_WORK REQUIRED_: Edit the records below by changing every "GUI agent" to "screen agent", and reproduce everything else unchanged.

##### DATASET ENTRIES

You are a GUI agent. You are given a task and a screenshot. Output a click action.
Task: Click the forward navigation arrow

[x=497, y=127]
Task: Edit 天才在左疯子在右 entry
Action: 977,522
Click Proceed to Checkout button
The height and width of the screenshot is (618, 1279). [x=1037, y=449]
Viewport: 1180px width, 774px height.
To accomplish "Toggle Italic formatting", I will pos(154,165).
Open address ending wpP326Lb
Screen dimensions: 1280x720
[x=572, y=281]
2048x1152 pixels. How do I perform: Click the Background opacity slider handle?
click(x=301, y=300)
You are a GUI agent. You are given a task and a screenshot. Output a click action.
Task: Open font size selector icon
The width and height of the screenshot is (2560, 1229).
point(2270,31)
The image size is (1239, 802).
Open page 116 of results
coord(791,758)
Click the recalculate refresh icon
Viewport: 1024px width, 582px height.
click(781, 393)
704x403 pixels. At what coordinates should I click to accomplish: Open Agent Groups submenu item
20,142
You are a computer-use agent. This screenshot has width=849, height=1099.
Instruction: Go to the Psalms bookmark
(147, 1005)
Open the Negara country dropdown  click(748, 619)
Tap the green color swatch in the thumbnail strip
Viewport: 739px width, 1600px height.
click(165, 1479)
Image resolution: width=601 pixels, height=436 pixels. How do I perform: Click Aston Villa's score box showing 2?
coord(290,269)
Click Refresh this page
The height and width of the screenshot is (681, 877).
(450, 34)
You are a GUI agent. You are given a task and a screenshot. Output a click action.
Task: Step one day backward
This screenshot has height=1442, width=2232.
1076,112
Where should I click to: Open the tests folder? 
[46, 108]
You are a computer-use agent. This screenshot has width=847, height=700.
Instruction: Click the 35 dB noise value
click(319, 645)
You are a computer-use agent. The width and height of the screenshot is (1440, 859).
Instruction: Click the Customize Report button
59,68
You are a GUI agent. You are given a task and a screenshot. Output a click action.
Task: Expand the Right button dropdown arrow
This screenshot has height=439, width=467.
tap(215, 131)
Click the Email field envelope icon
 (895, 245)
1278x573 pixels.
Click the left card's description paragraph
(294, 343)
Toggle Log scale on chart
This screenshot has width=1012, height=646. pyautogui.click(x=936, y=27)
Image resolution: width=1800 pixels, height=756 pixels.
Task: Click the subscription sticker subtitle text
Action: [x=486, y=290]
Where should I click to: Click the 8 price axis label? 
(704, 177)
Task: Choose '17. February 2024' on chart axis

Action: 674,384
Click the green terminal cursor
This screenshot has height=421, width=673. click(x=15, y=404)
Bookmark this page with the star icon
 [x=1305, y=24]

##########

_RESULT OF THE EXERCISE_:
You are a screen agent. You are given a task and a screenshot. Output a click action.
Task: Click the forward navigation arrow

[x=497, y=127]
Task: Edit 天才在左疯子在右 entry
Action: 977,522
Click Proceed to Checkout button
The height and width of the screenshot is (618, 1279). [x=1037, y=449]
Viewport: 1180px width, 774px height.
To accomplish "Toggle Italic formatting", I will pos(154,165).
Open address ending wpP326Lb
Screen dimensions: 1280x720
[x=572, y=281]
2048x1152 pixels. How do I perform: Click the Background opacity slider handle?
click(x=301, y=300)
You are a screen agent. You are given a task and a screenshot. Output a click action.
Task: Open font size selector icon
The width and height of the screenshot is (2560, 1229).
point(2270,31)
The image size is (1239, 802).
Open page 116 of results
coord(791,758)
Click the recalculate refresh icon
Viewport: 1024px width, 582px height.
click(781, 393)
704x403 pixels. At what coordinates should I click to accomplish: Open Agent Groups submenu item
20,142
You are a computer-use agent. This screenshot has width=849, height=1099.
Instruction: Go to the Psalms bookmark
(147, 1005)
Open the Negara country dropdown  click(748, 619)
Tap the green color swatch in the thumbnail strip
Viewport: 739px width, 1600px height.
click(165, 1479)
Image resolution: width=601 pixels, height=436 pixels. How do I perform: Click Aston Villa's score box showing 2?
coord(290,269)
Click Refresh this page
The height and width of the screenshot is (681, 877).
(450, 34)
You are a screen agent. You are given a task and a screenshot. Output a click action.
Task: Step one day backward
This screenshot has height=1442, width=2232.
1076,112
Where should I click to: Open the tests folder? 
[46, 108]
You are a computer-use agent. This screenshot has width=847, height=700.
Instruction: Click the 35 dB noise value
click(319, 645)
You are a computer-use agent. The width and height of the screenshot is (1440, 859).
Instruction: Click the Customize Report button
59,68
You are a screen agent. You are given a task and a screenshot. Output a click action.
Task: Expand the Right button dropdown arrow
This screenshot has height=439, width=467.
tap(215, 131)
Click the Email field envelope icon
 (895, 245)
1278x573 pixels.
Click the left card's description paragraph
(294, 343)
Toggle Log scale on chart
This screenshot has width=1012, height=646. pyautogui.click(x=936, y=27)
Image resolution: width=1800 pixels, height=756 pixels.
Task: Click the subscription sticker subtitle text
Action: [x=486, y=290]
Where should I click to: Click the 8 price axis label? 
(704, 177)
Task: Choose '17. February 2024' on chart axis

Action: 674,384
Click the green terminal cursor
This screenshot has height=421, width=673. click(x=15, y=404)
Bookmark this page with the star icon
 [x=1305, y=24]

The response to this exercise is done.